Real estate prices in Lebanon have also dropped on average nationally between 40 and 50 percent since the crisis, somewhat reducing the impact of effective mortgage discounts.
"For the normal Lebanese person whose salary is in Lebanese Lira, that person couldn't afford to close their loan," Leila Dagher, an associate professor in the Department of Economics at the American University of Beirut, told MEE.
Most people in Lebanon are paid in the local currency. At the current black market exchange rate, the national monthly minimum wage hovers at about $25 a month, down from $475 before the crisis.
Still, those who worked in the private sector, or have access to remittances from abroad, are still trying to take advantage of the currency's collapse.
Lynn, a 35-year-old unemployed bank teller wants to settle her car loan, which cost her $322 a month before the crisis.
"Today, I pay 600,000 Lebanese pounds [about $18 a month]. I haven't managed to pay it off in full because the bank says settlements are reserved for personal loans," she said.
Some Lebanese in the private sector have been able to obtain salaries split between lira and dollars. The diaspora has also historically supported the economy with remittances, which totaled $6.2bn in 2021 - or 32.9 percent of the country's GDP - according to the World Bank.

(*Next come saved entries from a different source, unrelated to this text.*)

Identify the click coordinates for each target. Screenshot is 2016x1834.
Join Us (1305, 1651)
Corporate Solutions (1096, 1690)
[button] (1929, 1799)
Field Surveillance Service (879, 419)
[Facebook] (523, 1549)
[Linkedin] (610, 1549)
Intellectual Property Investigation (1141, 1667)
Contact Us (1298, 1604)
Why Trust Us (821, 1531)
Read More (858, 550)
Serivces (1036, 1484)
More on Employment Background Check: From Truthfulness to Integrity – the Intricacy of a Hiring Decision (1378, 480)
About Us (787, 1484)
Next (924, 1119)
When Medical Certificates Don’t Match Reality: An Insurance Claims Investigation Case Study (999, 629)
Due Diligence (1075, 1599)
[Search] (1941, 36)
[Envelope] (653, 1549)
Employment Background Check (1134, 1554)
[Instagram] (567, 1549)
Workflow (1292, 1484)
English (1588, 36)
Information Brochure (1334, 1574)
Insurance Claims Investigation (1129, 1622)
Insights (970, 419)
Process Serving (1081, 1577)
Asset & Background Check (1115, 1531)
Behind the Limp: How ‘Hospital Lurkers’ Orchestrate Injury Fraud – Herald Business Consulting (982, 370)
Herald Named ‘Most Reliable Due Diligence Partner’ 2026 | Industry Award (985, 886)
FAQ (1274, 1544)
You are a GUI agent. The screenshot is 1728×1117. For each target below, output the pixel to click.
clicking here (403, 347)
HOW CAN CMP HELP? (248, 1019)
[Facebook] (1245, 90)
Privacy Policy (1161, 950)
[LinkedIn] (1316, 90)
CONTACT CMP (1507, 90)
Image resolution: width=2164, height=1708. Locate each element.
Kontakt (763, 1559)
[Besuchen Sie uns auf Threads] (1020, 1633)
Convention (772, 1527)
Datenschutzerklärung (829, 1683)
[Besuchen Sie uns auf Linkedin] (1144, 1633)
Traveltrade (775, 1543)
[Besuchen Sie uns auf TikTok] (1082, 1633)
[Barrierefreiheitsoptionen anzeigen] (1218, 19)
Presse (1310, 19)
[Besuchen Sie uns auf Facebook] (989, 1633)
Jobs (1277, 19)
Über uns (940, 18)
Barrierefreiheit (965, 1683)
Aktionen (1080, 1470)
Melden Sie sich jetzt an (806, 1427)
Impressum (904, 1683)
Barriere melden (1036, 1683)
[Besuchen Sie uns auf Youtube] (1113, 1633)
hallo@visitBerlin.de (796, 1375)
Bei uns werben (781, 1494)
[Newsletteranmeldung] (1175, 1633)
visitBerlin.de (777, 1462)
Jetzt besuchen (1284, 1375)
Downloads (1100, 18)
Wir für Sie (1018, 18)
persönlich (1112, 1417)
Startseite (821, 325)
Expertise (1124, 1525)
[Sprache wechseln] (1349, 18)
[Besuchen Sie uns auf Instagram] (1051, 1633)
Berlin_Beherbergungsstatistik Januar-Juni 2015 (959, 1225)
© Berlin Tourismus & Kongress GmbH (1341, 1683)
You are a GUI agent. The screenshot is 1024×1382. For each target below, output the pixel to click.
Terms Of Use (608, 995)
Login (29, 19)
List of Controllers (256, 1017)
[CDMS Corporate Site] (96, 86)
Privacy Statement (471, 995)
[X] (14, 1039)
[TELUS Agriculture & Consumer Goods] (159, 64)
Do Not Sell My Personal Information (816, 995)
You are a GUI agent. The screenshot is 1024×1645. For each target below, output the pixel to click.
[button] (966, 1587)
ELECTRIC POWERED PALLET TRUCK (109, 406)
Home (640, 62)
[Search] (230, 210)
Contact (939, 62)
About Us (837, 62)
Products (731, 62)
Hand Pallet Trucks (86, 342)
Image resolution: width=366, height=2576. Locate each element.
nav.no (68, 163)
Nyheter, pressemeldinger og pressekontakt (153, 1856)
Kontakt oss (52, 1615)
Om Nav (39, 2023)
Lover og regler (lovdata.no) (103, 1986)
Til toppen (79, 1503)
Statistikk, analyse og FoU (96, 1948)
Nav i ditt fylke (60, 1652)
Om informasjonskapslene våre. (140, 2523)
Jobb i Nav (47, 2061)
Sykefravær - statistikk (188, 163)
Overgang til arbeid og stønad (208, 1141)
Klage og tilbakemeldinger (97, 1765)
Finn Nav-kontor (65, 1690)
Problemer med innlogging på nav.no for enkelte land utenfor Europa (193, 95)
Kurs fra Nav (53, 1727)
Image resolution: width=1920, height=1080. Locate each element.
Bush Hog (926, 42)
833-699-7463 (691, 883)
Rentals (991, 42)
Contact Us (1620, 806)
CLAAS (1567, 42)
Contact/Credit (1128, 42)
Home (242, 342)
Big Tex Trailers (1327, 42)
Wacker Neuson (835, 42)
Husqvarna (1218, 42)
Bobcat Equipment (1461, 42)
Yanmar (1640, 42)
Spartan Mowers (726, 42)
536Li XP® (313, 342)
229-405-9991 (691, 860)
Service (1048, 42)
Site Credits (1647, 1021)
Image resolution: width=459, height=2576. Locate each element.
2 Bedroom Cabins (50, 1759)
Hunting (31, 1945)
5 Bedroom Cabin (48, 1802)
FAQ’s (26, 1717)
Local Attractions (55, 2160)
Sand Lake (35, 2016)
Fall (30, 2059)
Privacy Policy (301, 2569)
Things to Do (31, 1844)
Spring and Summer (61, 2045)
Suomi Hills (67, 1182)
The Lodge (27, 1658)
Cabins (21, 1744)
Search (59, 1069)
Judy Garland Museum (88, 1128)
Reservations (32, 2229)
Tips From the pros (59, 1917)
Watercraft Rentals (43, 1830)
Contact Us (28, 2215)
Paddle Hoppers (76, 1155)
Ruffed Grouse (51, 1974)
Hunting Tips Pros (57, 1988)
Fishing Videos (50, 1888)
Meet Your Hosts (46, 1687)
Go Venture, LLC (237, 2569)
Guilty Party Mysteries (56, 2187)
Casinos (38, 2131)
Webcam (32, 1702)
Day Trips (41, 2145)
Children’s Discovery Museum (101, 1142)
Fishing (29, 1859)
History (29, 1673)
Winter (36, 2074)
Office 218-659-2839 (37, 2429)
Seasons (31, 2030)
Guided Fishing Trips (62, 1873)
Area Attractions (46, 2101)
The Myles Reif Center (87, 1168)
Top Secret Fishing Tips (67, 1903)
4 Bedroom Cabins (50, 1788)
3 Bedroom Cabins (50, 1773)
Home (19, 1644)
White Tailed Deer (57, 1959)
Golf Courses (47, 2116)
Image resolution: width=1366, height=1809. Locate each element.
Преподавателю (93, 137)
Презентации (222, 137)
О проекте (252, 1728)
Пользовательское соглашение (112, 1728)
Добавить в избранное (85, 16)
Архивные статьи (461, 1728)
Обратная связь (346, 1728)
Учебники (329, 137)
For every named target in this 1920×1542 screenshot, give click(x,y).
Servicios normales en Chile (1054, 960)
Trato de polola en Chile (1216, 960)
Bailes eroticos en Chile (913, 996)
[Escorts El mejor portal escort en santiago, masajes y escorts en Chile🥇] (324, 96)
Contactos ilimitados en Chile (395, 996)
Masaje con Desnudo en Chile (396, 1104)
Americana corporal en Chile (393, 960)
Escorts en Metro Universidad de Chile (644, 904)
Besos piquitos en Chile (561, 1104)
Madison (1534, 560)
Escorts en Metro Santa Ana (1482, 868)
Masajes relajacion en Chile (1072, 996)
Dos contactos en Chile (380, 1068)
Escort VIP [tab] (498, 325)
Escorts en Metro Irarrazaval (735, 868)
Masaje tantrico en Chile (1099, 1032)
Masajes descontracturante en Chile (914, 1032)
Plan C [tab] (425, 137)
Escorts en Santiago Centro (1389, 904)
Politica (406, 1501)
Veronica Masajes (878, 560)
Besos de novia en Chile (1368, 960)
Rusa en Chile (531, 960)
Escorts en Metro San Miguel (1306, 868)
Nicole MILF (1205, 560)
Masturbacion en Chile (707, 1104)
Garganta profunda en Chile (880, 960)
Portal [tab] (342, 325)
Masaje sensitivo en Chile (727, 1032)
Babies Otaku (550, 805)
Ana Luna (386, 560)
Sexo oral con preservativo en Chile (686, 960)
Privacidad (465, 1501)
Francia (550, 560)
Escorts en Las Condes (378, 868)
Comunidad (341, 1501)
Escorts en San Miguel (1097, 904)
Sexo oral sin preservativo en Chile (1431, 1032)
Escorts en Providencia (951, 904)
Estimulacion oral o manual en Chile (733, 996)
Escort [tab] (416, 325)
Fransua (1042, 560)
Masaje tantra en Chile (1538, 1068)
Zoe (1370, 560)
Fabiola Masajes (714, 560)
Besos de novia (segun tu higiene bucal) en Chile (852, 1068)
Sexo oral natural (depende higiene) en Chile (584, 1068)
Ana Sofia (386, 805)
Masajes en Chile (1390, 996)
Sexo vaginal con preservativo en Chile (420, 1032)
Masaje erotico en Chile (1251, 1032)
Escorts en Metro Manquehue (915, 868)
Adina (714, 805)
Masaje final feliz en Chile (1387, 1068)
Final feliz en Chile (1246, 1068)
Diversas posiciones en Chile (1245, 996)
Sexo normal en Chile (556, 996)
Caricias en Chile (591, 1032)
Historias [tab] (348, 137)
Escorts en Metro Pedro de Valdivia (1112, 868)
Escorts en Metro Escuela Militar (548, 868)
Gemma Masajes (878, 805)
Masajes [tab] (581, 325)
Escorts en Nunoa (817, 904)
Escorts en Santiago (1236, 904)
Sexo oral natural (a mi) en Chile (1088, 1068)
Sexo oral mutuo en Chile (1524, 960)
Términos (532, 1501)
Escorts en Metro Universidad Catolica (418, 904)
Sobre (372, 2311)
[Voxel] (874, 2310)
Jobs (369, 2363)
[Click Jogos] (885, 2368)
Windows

But a study by the American University of Beirut released in August revealed that only 13 percent of 971 households sampled had access to fresh dollars.
"Borrowers have only benefited from the currency devaluation if they have access to fresh dollars and it's very few," Dagher said.
Lebanese from abroad who have managed to live and work remotely back in their home country have also benefited, especially those with a US salary.
Maria*, 28, who works in communications, splits her time between Washington DC and her hometown of Jounieh. She settled a loan originally valued at $15,000 before the crisis on her Audi A3 for $2,000.
Like others who spoke with MEE for this article, she asked that her name be withheld. "I wouldn't want people to know I took advantage of the situation," she said.